To be honest, I have a rather peculiar relationship with teaching. Part of me absolutely loves it and is totally dedicated to and passionate about education and working with tiny humans. But there is also another part of me that freaks out inside anytime I am put in a teaching situation. Maybe it’s fear of failing. Maybe it’s excessive pressure on myself to be great in this role that I identify with so strongly – the role of a teacher in the widest definition of the term. Probably it’s a combination of both, along with a myriad of other emotions and reflections that float through my mind as I attempt to figure out my place in the world of education and the role that fits me best in this industry.
Frankly, before I could do any learning here, I firstly had to go through a great deal of unlearning, starting with a lot of rethinking of what it really means to be an educator.
For someone who has grown up in a fairly rigid educational system based on obedience, grades, strict structures and memorising, an approach to teaching based on a child-centered philosophy is new to me. I have read books and I’ve watched documentaries about alternative education and the ideas of Montessori, Waldorf or Reggio Emilia resonate with me deeply. The concept of self-directed learning, of allowing kids to be kids and giving them the freedom to reach their own goals in their own time makes so much sense to me! In fact, tiny humans don’t need teaching, they need guidance. And more than anything, they need unconditional love and acceptance. Nature sorts out all the rest – they already have all the nutrients needed to grow from tiny seeds into beautifully smart human beings with their own individual strengths and talents. Our role as educators is to provide healthy soil, shower them with sunshine and gently care for those sprouting seedlings instead of pulling and pushing them in the direction that our adult minds believe to be the most important for them to succeed in life.
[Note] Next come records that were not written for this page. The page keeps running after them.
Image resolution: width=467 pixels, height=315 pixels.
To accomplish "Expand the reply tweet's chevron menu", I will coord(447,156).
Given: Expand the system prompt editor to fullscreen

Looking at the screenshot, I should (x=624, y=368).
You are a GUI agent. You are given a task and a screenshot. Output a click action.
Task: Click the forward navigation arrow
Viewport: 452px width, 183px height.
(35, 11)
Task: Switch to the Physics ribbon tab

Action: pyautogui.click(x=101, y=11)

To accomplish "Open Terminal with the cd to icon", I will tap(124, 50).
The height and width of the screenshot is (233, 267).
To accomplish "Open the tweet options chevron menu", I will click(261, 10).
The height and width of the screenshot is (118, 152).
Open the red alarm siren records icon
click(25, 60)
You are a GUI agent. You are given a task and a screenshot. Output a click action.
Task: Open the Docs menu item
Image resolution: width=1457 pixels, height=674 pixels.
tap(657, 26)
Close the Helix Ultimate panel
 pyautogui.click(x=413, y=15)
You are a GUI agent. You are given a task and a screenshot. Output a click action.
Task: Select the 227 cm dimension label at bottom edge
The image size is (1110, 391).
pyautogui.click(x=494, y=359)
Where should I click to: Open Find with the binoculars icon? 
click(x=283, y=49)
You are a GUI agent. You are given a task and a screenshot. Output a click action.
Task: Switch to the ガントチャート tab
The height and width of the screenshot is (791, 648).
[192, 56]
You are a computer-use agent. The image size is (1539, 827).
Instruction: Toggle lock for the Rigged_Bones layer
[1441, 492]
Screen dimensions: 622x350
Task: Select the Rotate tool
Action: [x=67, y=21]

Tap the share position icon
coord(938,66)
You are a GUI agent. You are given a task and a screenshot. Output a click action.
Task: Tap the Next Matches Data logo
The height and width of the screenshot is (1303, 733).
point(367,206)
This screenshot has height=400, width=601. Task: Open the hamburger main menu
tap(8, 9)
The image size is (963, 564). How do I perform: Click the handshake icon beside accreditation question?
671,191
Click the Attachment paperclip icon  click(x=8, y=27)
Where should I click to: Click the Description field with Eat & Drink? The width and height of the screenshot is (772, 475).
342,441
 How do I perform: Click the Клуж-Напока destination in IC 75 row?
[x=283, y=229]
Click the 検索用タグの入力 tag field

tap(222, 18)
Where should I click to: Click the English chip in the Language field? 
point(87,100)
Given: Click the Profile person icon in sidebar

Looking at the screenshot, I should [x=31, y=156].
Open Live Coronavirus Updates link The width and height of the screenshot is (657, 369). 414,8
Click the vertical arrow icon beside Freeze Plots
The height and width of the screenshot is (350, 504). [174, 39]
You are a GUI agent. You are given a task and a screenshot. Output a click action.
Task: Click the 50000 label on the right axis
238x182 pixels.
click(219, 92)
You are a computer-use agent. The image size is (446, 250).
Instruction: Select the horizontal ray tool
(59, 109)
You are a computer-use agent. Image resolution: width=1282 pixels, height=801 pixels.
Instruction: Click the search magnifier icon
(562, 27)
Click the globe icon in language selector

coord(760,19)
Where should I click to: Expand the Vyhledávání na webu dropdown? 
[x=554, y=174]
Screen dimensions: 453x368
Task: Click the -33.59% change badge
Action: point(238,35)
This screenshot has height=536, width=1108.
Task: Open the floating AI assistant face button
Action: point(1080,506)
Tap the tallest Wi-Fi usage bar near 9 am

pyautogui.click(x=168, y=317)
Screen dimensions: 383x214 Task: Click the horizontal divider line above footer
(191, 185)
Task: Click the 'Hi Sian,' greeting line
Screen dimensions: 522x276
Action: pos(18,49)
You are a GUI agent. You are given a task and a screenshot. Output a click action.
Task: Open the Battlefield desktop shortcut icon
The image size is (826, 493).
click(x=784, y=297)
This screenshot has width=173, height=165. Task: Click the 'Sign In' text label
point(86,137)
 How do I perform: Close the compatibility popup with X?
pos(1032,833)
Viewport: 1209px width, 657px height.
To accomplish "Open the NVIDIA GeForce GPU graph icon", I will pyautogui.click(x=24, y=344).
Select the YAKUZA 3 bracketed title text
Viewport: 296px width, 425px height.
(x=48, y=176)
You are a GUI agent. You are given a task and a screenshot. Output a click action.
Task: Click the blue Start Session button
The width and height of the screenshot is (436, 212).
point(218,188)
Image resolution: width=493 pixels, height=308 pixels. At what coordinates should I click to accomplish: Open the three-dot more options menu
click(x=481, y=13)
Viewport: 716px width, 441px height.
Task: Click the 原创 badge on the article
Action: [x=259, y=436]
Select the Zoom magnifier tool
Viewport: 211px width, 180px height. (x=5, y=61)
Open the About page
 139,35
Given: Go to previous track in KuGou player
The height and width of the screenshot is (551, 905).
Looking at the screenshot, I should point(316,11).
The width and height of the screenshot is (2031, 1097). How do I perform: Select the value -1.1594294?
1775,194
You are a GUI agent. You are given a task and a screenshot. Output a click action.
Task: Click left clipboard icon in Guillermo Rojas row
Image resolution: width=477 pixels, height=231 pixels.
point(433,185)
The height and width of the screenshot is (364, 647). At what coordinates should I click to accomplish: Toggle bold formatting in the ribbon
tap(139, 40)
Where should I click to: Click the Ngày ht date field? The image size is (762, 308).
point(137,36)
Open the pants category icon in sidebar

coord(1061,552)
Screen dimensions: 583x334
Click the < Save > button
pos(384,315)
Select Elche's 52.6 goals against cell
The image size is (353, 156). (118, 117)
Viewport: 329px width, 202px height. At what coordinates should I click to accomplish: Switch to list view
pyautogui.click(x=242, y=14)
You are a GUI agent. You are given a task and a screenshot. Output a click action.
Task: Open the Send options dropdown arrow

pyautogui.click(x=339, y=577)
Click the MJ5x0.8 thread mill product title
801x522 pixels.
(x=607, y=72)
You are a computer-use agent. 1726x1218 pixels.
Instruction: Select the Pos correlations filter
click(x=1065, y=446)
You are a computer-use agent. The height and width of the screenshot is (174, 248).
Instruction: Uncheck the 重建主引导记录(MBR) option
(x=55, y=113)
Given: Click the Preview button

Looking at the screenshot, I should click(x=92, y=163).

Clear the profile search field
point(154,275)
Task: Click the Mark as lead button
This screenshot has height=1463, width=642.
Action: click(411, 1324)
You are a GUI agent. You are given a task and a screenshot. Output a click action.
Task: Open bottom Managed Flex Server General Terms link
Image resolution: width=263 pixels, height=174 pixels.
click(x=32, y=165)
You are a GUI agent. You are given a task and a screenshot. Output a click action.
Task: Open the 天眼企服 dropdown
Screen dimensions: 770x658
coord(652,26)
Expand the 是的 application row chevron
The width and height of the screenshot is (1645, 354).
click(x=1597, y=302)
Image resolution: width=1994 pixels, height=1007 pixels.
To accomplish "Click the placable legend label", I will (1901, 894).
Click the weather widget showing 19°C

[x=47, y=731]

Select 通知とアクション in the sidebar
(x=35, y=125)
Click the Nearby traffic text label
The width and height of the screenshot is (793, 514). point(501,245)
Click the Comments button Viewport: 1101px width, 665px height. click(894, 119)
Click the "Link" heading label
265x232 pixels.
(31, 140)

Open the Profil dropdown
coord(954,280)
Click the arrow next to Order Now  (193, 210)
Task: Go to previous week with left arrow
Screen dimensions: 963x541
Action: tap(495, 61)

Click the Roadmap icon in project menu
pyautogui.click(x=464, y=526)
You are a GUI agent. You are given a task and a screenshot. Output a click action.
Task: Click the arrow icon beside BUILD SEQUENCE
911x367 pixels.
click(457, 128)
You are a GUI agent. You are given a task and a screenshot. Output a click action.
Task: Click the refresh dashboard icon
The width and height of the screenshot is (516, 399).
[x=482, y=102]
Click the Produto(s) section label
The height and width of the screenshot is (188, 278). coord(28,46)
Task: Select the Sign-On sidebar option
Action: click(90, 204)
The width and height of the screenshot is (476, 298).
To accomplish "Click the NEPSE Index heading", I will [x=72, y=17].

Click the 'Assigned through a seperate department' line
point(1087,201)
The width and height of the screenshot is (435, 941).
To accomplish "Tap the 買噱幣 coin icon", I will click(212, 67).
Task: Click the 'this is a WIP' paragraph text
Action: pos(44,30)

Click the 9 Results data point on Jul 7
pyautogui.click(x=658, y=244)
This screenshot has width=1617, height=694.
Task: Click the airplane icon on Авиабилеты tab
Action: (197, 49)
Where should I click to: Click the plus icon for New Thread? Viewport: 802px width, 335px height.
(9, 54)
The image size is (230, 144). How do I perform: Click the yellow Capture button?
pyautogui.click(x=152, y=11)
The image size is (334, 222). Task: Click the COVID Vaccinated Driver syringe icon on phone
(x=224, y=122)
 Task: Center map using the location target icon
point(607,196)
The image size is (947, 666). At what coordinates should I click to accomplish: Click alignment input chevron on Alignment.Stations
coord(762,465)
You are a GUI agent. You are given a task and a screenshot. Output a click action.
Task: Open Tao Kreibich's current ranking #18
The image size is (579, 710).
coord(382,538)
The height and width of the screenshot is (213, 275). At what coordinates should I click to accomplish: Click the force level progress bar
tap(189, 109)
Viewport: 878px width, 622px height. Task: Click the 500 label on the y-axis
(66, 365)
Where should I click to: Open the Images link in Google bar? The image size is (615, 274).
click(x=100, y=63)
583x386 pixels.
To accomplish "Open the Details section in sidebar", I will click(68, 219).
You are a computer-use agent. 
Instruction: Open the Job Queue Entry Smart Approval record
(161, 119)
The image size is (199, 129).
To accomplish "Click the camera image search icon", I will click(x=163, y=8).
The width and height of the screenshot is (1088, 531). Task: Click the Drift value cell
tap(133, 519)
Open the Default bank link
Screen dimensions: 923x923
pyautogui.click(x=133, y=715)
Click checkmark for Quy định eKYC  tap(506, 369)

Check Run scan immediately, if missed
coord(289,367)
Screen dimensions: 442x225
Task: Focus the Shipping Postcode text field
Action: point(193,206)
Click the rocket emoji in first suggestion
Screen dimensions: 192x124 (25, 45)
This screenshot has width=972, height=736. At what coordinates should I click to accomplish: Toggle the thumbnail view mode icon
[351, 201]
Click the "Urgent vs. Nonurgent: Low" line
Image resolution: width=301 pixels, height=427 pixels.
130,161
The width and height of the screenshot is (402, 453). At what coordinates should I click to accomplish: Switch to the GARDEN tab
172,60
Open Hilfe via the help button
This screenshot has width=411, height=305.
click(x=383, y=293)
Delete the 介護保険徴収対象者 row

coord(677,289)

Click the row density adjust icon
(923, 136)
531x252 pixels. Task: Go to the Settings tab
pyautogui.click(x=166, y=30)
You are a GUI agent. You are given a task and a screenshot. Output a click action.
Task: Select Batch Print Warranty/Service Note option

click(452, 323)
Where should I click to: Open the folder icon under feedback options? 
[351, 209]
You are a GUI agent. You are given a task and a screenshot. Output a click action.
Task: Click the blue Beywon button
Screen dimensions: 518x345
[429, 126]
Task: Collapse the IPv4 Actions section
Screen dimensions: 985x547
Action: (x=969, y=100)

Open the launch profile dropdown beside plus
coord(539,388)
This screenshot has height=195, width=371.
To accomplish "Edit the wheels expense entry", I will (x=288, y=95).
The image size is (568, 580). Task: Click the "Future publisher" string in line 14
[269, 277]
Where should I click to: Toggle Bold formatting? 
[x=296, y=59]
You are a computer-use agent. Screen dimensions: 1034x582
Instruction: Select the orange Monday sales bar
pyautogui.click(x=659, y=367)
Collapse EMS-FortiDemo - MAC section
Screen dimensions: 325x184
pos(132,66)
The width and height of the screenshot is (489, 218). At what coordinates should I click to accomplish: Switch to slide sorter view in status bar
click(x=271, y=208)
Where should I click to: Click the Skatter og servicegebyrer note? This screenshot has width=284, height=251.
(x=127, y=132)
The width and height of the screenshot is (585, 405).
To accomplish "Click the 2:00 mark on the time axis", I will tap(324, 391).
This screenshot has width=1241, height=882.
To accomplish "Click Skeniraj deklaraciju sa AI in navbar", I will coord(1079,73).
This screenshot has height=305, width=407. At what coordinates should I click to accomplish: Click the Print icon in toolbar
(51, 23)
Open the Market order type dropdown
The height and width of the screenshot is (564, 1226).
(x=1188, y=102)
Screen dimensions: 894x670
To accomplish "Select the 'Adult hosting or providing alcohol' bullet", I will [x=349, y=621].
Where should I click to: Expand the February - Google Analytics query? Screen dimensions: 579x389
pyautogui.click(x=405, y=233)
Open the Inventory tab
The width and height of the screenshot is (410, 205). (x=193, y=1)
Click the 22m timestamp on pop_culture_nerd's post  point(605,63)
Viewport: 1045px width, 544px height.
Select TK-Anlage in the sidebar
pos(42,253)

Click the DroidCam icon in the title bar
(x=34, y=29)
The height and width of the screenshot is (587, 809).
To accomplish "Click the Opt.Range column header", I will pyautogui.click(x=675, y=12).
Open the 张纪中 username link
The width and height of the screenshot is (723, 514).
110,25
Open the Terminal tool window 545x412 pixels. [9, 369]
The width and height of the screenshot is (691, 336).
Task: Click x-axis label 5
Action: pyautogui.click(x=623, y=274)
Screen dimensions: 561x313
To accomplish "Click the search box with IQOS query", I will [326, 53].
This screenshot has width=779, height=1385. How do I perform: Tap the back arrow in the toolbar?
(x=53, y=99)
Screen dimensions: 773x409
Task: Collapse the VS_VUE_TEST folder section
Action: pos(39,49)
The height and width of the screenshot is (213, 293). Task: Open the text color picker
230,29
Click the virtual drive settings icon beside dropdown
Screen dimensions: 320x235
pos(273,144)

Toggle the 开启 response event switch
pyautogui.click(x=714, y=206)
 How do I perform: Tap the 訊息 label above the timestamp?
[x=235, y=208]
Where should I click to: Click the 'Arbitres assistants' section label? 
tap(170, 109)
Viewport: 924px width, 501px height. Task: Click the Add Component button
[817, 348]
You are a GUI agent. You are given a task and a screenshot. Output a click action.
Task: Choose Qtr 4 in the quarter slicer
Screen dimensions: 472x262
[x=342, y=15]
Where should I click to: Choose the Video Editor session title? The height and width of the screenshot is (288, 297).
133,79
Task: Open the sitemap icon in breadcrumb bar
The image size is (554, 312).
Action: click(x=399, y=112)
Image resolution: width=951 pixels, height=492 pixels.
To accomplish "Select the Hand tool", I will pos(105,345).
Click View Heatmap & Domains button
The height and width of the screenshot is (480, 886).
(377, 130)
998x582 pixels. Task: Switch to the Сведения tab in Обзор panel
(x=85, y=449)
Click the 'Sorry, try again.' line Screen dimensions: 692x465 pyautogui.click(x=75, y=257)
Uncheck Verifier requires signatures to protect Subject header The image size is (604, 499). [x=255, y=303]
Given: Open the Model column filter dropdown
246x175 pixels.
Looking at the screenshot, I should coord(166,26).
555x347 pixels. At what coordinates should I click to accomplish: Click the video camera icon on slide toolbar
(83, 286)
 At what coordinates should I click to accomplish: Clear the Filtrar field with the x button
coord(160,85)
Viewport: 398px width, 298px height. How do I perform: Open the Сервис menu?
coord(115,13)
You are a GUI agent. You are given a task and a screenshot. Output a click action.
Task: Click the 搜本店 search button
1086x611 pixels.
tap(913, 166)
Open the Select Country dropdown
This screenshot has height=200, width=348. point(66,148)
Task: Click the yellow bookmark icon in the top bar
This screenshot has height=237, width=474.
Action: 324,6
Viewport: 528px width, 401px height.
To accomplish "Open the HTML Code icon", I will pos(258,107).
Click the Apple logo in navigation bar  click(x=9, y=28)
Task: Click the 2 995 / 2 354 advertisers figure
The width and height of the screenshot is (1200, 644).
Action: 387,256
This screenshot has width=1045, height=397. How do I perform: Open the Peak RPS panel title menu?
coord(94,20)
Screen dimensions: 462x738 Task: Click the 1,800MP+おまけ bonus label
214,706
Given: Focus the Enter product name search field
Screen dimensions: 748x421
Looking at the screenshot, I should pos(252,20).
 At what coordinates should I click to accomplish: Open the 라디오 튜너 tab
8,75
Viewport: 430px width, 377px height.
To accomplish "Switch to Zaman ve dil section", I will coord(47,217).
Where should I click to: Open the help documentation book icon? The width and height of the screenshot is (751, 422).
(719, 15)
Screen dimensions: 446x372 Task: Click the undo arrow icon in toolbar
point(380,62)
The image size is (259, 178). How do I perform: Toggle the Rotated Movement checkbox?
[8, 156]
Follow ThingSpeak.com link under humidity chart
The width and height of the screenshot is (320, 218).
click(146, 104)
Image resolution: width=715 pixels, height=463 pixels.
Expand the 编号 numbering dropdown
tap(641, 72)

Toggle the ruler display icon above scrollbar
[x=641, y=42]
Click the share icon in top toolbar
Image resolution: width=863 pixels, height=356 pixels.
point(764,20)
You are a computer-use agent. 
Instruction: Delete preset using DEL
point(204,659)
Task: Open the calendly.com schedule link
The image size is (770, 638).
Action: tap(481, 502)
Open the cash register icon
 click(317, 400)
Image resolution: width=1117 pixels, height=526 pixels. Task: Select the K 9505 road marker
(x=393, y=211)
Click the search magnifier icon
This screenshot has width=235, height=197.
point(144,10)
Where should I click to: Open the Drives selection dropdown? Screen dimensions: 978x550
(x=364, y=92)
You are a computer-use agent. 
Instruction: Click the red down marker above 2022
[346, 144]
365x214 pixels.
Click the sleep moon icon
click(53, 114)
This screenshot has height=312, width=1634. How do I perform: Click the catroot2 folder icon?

In theory, I could not agree more with these ideas, but as always, practice is so much more difficult. Teaching here means having to shift some deeply ingrained and largely subconscious understandings of school and teaching. So naturally, especially without any previous examples of this type of teaching, I am going through many challenges in finding my way within this system of education. The challenges come in all shapes and sizes, starting with letting go of my expectations and plans. It’s finding a balance between firmness and freedom. It’s letting go of my fear of failure and beginning to trust my gut in how to interact with the little ones. It’s struggling through coming up with ways to capture and keep their attention. And of course, it’s solving conflicts – completely calmly and lovingly, never raising my voice. But these challenges are so much easier to overcome when I’m surrounded by such passionate and wise teachers that inspire me every day.
And so slowly I’m learning. To relax, to observe, to listen, to let go, to focus on the process rather than results. And most of all, I’m learning to embody the idea that you can only teach through your own example. As my ‘colleague’ Paulina always says, children are our mirrors, and that gives us such an invaluable opportunity to observe our own predispositions and inner wirings. I’m learning so much more about myself.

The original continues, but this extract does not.